Easier command-line arguments in PHP

Arguments
Photo by Between a Rock

One of my pet peeves is that no language I've used handles command-line arguments well. Everyone falls back to C's original argv indexed array of space-separated strings, even though there's decades-old conventions about the syntax of named arguments. There's some strong third-party libraries that make it easier, and the arcane getopt(), but nothing that's emerged as a standard. Since I'm doing a lot more PHP shell scripts these days, I decided to write a PHP CLI parser that met my requirements:

Specify the arguments once. Duplication of information is ugly and error-prone, so I wanted to describe the arguments in just one place.

Automated help. The usage description should be generated from the same specification that the parser uses so it stays up-to-date.

Syntax checking. I want to be able to say which arguments are required, optional or switches, and have the parser enforce that, and catch any unexpected arguments too.

Unnamed arguments. Commands like cat take a list of files with no argument name, I wanted those to be easily accessible.

Optional defaults. It makes life a lot easier if you don't have to check to see if an argument was specified in the main script, so I wanted to ensure you could set defaults for missing optional arguments.

Human-readable specification. getopt() is close to what I need, but as well as not generating a usage description, the syntax for describing the long and short arguments is a horrible mess of a string. I want the argument specification to make sense to anyone reading the code.

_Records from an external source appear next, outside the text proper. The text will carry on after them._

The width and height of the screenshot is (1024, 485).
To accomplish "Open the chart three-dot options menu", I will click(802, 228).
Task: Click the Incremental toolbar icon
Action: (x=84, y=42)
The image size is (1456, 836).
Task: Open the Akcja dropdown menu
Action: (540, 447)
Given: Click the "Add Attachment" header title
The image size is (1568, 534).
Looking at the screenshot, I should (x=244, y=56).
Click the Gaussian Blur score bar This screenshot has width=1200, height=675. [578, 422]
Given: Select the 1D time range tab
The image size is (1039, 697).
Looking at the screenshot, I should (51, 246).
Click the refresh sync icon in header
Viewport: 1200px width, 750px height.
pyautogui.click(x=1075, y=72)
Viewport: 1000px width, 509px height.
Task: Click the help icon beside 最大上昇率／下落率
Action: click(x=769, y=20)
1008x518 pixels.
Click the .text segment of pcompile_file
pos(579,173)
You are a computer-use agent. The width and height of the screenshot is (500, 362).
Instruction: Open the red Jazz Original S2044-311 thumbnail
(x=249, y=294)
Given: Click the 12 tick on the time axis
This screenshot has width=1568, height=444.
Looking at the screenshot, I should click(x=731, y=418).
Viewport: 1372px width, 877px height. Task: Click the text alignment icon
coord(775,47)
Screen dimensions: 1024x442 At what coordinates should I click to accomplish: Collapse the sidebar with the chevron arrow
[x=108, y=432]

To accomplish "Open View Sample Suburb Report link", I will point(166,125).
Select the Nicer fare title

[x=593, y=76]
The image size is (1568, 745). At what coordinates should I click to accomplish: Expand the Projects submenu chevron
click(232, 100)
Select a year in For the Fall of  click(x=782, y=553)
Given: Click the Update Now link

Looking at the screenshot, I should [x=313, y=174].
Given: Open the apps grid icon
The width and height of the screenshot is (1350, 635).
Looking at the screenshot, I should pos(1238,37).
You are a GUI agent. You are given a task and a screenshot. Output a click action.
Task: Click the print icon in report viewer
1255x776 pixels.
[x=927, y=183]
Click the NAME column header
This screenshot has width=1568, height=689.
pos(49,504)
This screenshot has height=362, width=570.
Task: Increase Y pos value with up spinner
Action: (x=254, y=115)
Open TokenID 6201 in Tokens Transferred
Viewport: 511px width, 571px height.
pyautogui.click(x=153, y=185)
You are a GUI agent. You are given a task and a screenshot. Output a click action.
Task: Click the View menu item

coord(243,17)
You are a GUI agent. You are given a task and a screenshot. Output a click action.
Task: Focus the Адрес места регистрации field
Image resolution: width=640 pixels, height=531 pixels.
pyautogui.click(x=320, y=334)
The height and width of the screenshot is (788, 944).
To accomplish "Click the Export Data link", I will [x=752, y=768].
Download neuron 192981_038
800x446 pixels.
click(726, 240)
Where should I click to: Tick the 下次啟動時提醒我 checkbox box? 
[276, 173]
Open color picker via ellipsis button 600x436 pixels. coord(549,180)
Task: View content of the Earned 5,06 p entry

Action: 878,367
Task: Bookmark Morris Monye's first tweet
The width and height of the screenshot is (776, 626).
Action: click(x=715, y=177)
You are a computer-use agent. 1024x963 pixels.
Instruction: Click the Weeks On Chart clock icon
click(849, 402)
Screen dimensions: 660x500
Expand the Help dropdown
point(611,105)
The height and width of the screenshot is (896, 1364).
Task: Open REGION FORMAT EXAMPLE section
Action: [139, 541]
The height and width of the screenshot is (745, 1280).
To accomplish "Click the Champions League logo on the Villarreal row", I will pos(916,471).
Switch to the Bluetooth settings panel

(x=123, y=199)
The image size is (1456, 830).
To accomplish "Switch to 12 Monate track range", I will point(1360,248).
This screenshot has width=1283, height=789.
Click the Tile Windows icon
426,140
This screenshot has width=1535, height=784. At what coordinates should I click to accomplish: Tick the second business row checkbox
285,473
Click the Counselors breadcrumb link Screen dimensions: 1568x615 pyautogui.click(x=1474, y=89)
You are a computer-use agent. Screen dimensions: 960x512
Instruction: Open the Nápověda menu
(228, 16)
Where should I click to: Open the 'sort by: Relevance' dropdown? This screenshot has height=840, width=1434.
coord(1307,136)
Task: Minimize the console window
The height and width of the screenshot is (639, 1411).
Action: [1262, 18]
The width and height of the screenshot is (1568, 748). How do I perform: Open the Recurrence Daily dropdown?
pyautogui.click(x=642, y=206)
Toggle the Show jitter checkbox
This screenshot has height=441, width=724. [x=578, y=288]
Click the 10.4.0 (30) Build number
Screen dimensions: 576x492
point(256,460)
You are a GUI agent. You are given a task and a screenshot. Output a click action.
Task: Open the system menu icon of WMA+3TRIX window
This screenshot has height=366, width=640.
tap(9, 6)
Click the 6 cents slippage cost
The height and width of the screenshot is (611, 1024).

Here's the result, cliargs.php. To use it specify your arguments in the form:

array(
 '<
long name of argument>' => array(
     'short' => '<
single letter version of argument>',
     'type' => <
'switch' | 'optional' | 'required'>,
     'description' => '<
help text for the argument>',
     'default' => '<
value if this is an optional argument and it isn't specified>',
 ),
 …
 );

There's an example script in the package, and documentation in the readme.txt. The code is freely reusable with no restrictions; I'm just dreaming of a world where no one ever writes another CLI argument parser ever again.